WVI’s new efforts are focused on its long time support for the use of oxen in rural economies. WVI believes that for many people in rural areas oxen are the right solution to not only getting them and their communities out of poverty, but doing so a way that does not require the burning of fossil fuels. Oxen once provided the power that drove much of the world’s rural economy. Today, in most parts the industrialized world, that work is done using fossil fuels, while in many places in Sub-Saharan Africa, that work is done by hand. Learning from the successes of our work in Congo, we are building a startup to discover the roll of ox power in today’s rural economies.
The Ruzizi Project (view larger map) is located in the eastern part of the Democratic Republic of Congo, at the northern tip of Lake Tanganyika, and across the border from Rwanda and Burundi. Home to some of the most fertile land in the world, the Ruzizi Valley was known as the “rice bowl of Congo” before eight years of war from 1996 to 2004 destroyed its farms and infrastructure.
Much of the infrastructure destroyed was irrigation systems, most of which were built by the Belgians during colonial times. WVI rebuilt a great deal of this infrastructure before turning it over to local control in 2018. Doing this provided a 10x increase in the incomes for ten thousand families, by allowing them to grow tens of millions of dollars in additional crops each year.

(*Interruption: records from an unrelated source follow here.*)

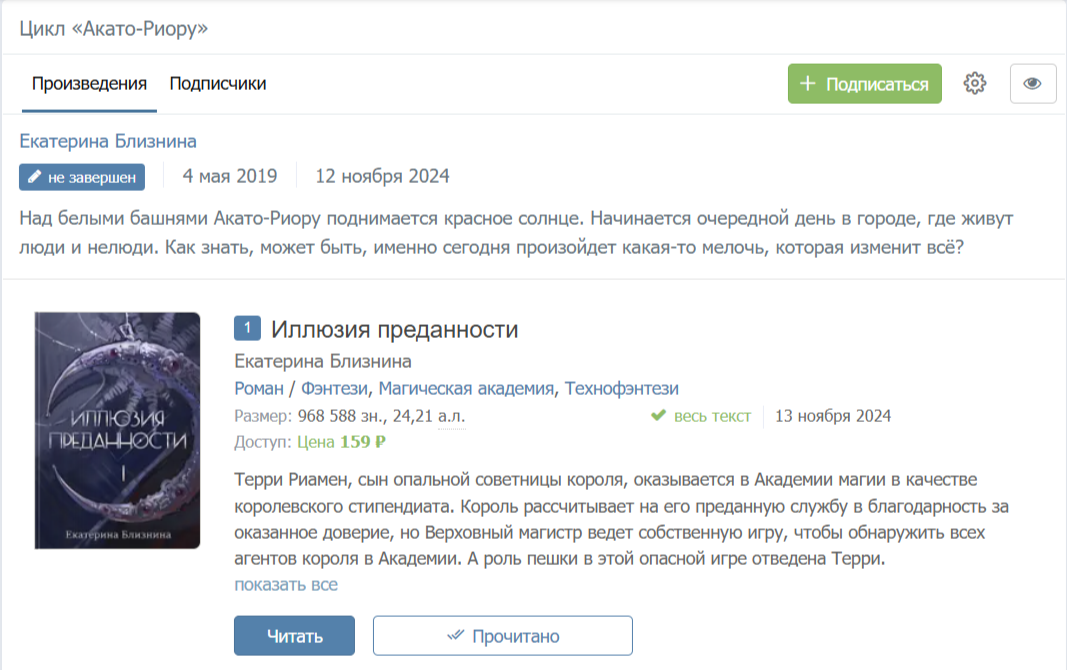Image resolution: width=1067 pixels, height=670 pixels.
Task: Open the Иллюзия преданности book cover
Action: pyautogui.click(x=118, y=430)

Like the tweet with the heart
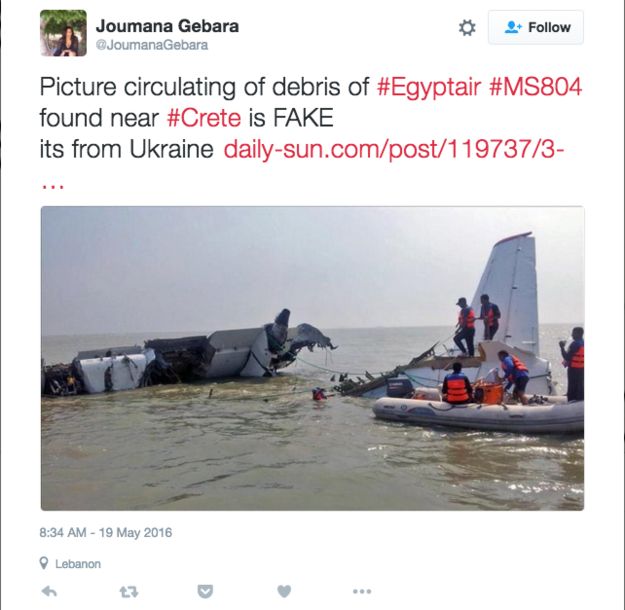tap(284, 591)
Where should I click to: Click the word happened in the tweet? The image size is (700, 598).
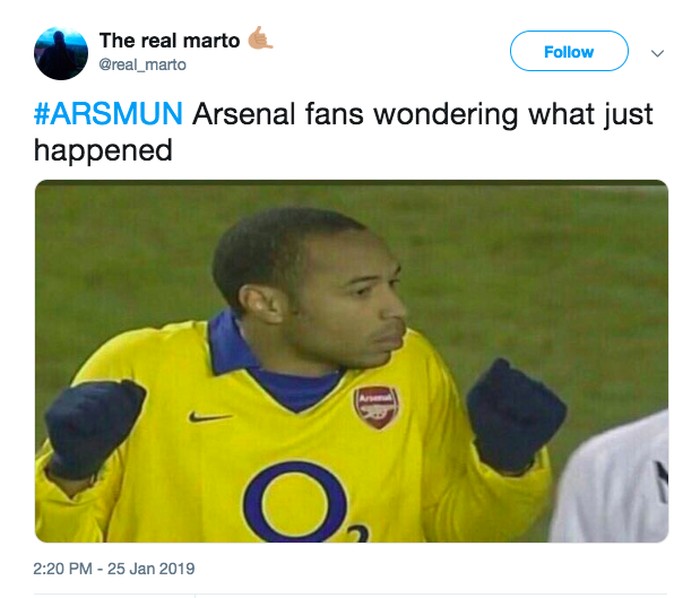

Irrigation in Eastern Congo, in places like the Ruzizi Valley, represents some of the best low hanging fruit in rural development today. Fertile soil, combined with equatorial sunshine and numerous rivers, makes the impact of irrigation tremendous while the engineering challenges are minimal. Furthermore, the 50 year history of local management of the irrigation systems made our efforts not only achievable but also sustainable long past our exit.
The irrigation systems are now all under local control, and WVI’s longtime Ruzizi Project manager Fiston Malago is now head of Working Villages in Congo. Being a native of the Ruzizi Valley and having worked with WVI in Ruzizi since 2006, Fiston understands the local political environment and economy of Ruzizi in a way that only comes with immersion and time. His track record of success has earned him respect from his countrymen. He and his experienced team of managers give us confidence that the Ruzizi Project will continue to completely transform life in the Ruzizi Valley.
Who We Are
President of Working Villages
Alexander graduated from Hampshire College in 2006 with a BA in Development Economics, shortly after founding Working Villages International in 2005. After having spent over a decade helping farmers in the Ruzizi Valley get out of poverty, he has relocated to Maine to focus on Oxen and WVI’s US programs. He has been selected as a TED Senior Fellow and a Rainer Arnhold Fellow for his vision and work in economic development.
Marc “Fiston” Malago
President of Working Villages in Congo
Fiston joined Working Villages in 2007 as Project Manager, overseeing the Ruzizi Project. A native of the Ruzizi Valley, he earned his degree in Agronomy before working with the UN in the capital of Congo, Kinshasa. WVI began work in the Ruzizi Valley in 2006, and Fiston left the UN to join WVI, eager to do development work in his native region. His expertise and familiarity with cutting-edge organic farming techniques has proved invaluable, as has his local knowledge of the people and the area. In 2018 Fiston became President of Working Villages in Congo.